8. Concluding remarks

Although it is relatively early for this research area, it is clear that miRNAs play a fundamental role in the development of the vascular system, maintenance of vascular homeostasis, and in the development of vascular pathologies. Environmental factors, such as hyperlipidaemia and hyperglycaemia, may also have an impact on miR expression in tissues and in the circulation. Defining the importance and contribution of individual miRNA, miRNA clusters, their mRNA targets, and miRNAs acting alone or in concert,⁸⁹ together with the pathway(s) targeted, is pivotal to improve understanding of the complex aetiologies in vascular pathology. Concomitantly, it will be important to evaluate and refine delivery technologies to interfere with miRNA systems (individually or targeting multiple miRNA simultaneously) in an optimized manner—alternatively, small molecules that target individual genes or pathways that are critical to the effect of the miRNA could be developed. Direct modulation of miRNA, whether this is via systemic miRNA modulation or via localized delivery to afflicted vascular site of injury, will depend on the miRNA target, access to the vascular site (if required) and potential off-target effects.

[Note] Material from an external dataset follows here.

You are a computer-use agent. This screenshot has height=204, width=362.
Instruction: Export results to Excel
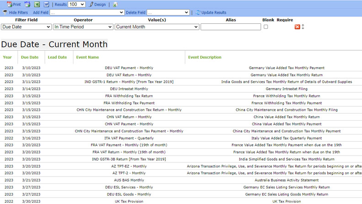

This intriguing research area remains vibrant and will lead to new discoveries relating to vascular pathophysiology and potentially novel therapeutic opportunities.

Conflict of interest: none declared.

Funding

The authors thank the British Heart Foundation (A.H.B., N.W.M., and M.M.), the Medical Research Council UK (A.H.B. and M.M.) the Foundation LeDucq (N.W.M. and A.H.), and the American Heart Association (A.H.) for funding vascular miRNA work in their laboratories.